I agree that for a filter such as "ip && udp" and dumping ip and udp (or
a handful of fields from each) would benefit from putting everything in
a single row of a table. If the scope is expanded to be all protocols
in a capture file, then the number of columns/rows will exceed the
limits of programs like excel... not to mention that it would be a huge
file filled with mostly NULL's since every protocol in a capture isn't
contained in every packet.
As is true with everything, there is no easy way to mass process all
protocols... The generation of usable SQL tables requires
customization by protocol.
Hopefully "customization" doesn't involve changing any dissectors. I
think it'd be ideal if SQL dumping could be done *without* protocol
changes, so that dissector writers don't have to anticipate what people
might want to put into databases.
Let me answer with questions ;)
What % of the protocols that ethereal dissects...

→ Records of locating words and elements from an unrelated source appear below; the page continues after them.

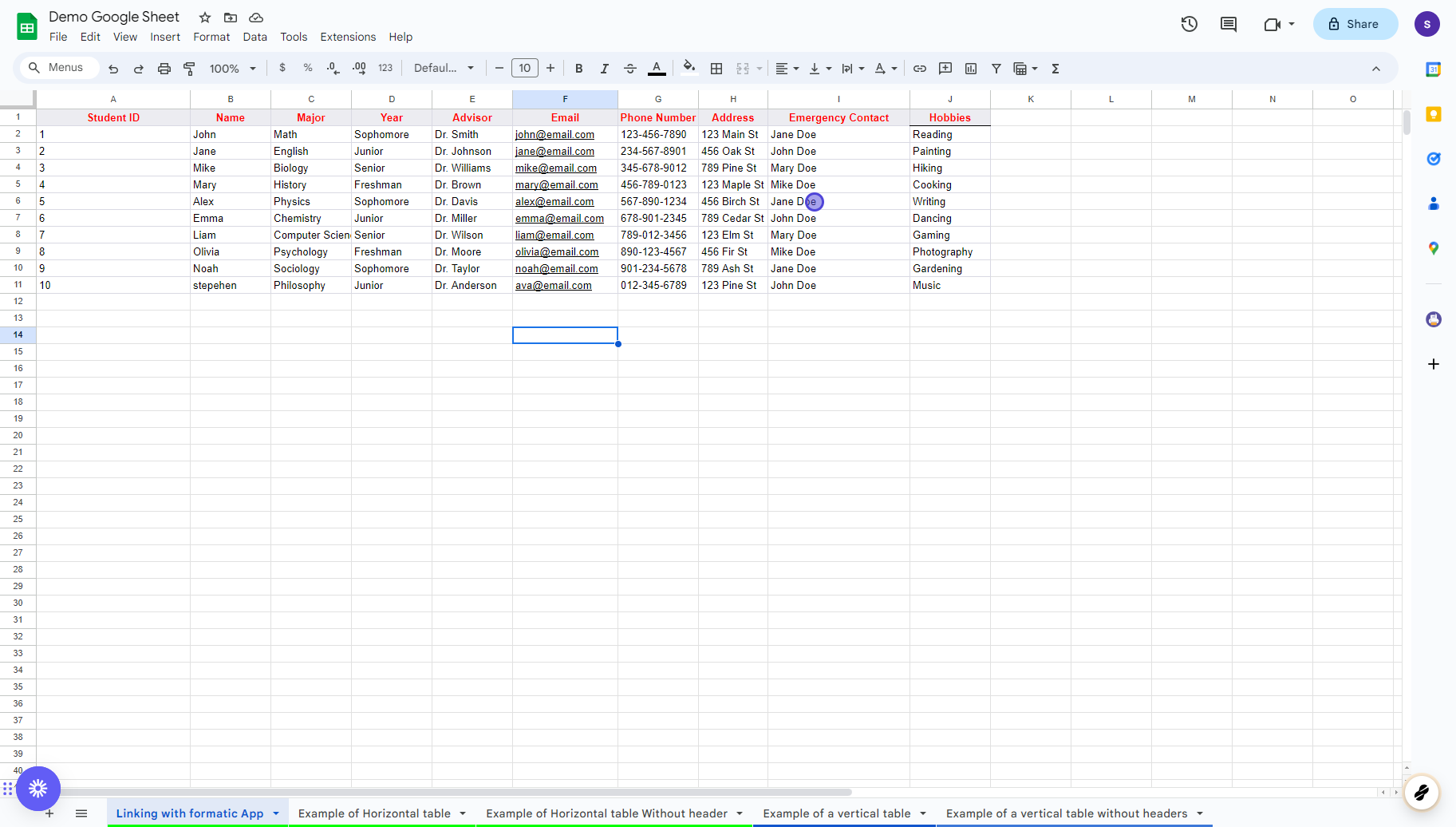1456x827 pixels.
Task: Open the Data menu
Action: (255, 37)
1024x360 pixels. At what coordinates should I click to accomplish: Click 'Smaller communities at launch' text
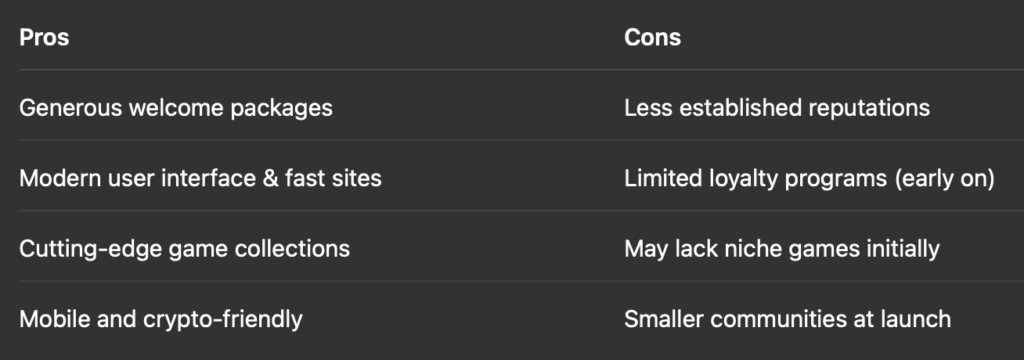coord(788,319)
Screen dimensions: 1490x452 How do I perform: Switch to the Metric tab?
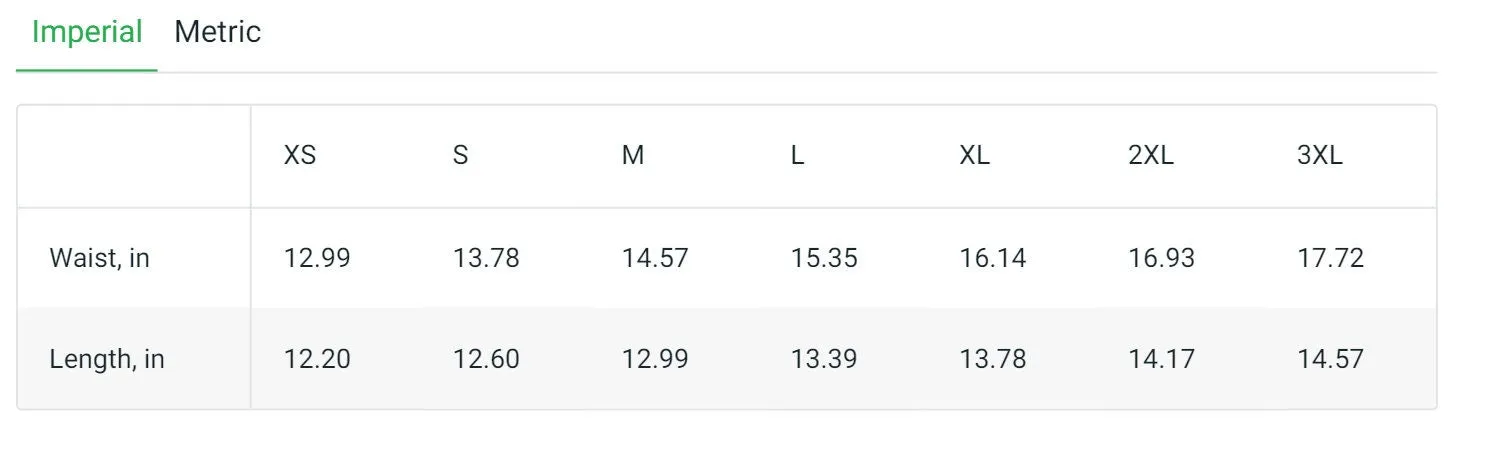(217, 32)
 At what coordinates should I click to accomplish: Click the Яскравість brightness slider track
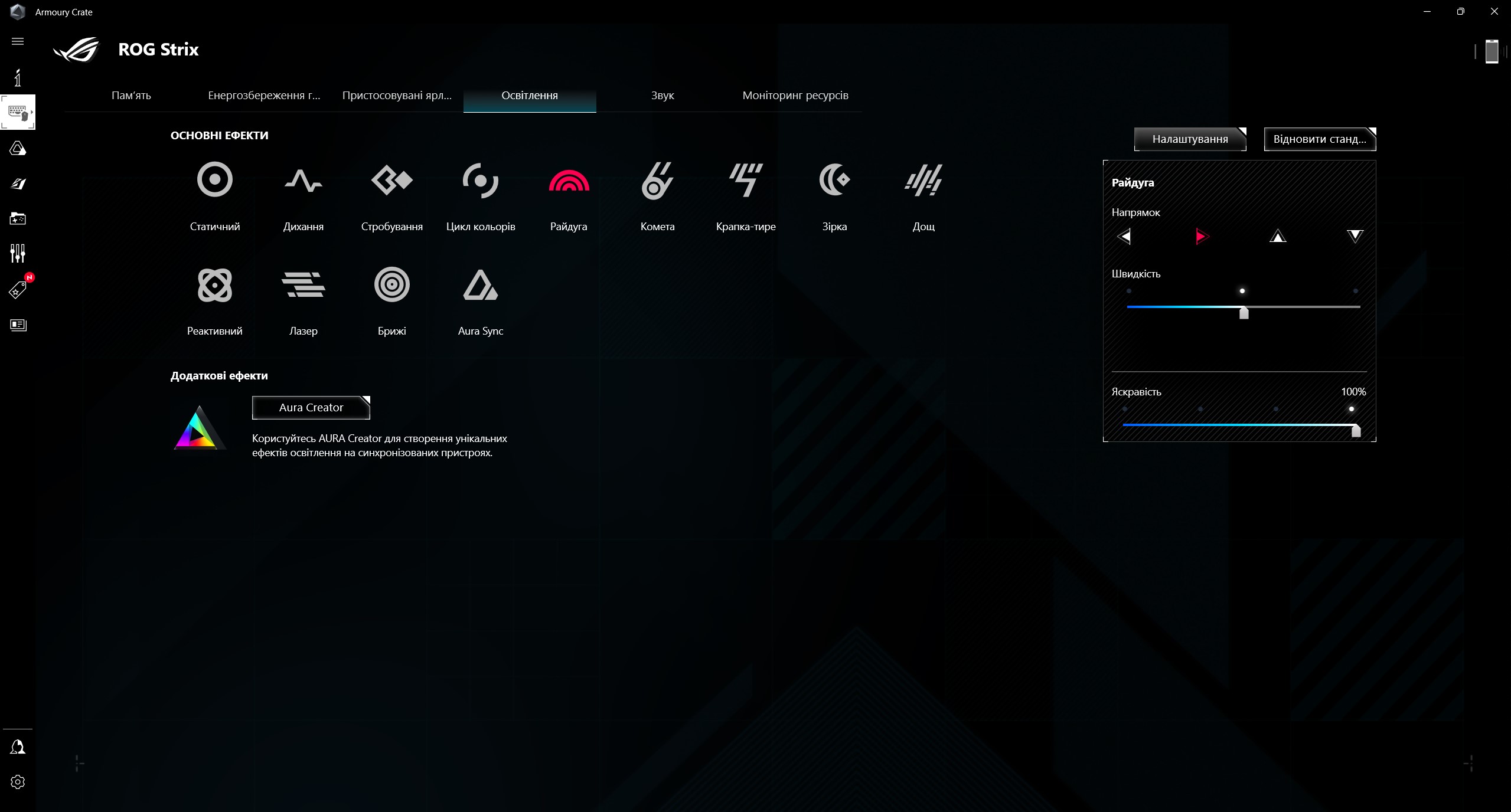pos(1240,425)
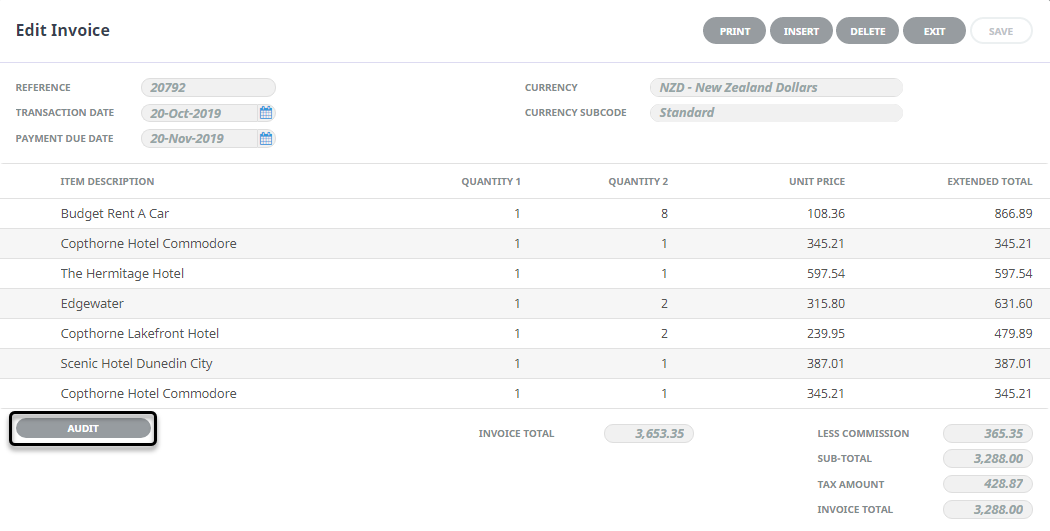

...place every registered field in every dissected packet? (ie udp)
...place at most one copy of a field in every dissected packet?
(udp would qualify if it wasn't for udp.port)
...contain variable length lists of fields? (ie. ospf)
...have many fields that are sometimes used? (ie. ospf's lsa's)
I suspect that if the SQL dump is restricted to handle _fields_
analogous to the second question, and dump them into a single table,
then the implementation is a piece of cake and can be dissector
independent.
Of course, most databases are not a single table. There is a big
difference. Now if the implementation should cover all fields of all
protocols, then I suspect that there are certain protocols (such as
OSPF) and odd scenarios (such as the same protocol occurring more than
once in the tree) where any non-invasive implementation will fault. I
am not ruling out that there is no better way to encode information in a
dissector such that all SQL information can be obtained automatically...
I am just saying that the current approach does not provide a lot of
critical information.
I am now thinking about SQL stuff in general and I have a question. Is
all this stuff really about dumping data into a database or is it really
about being able to use SQL statements for filtering and summarizing data?
Maybe I am also thinking of too grand of an implementation. The filter
expressions, after all, also have related limitations. Try, for
instance, to write a filter where all fields filtered for are within the
same header (such as a single OSPF LSA or the rare cases where a TCP
session can be included inside another TCP session)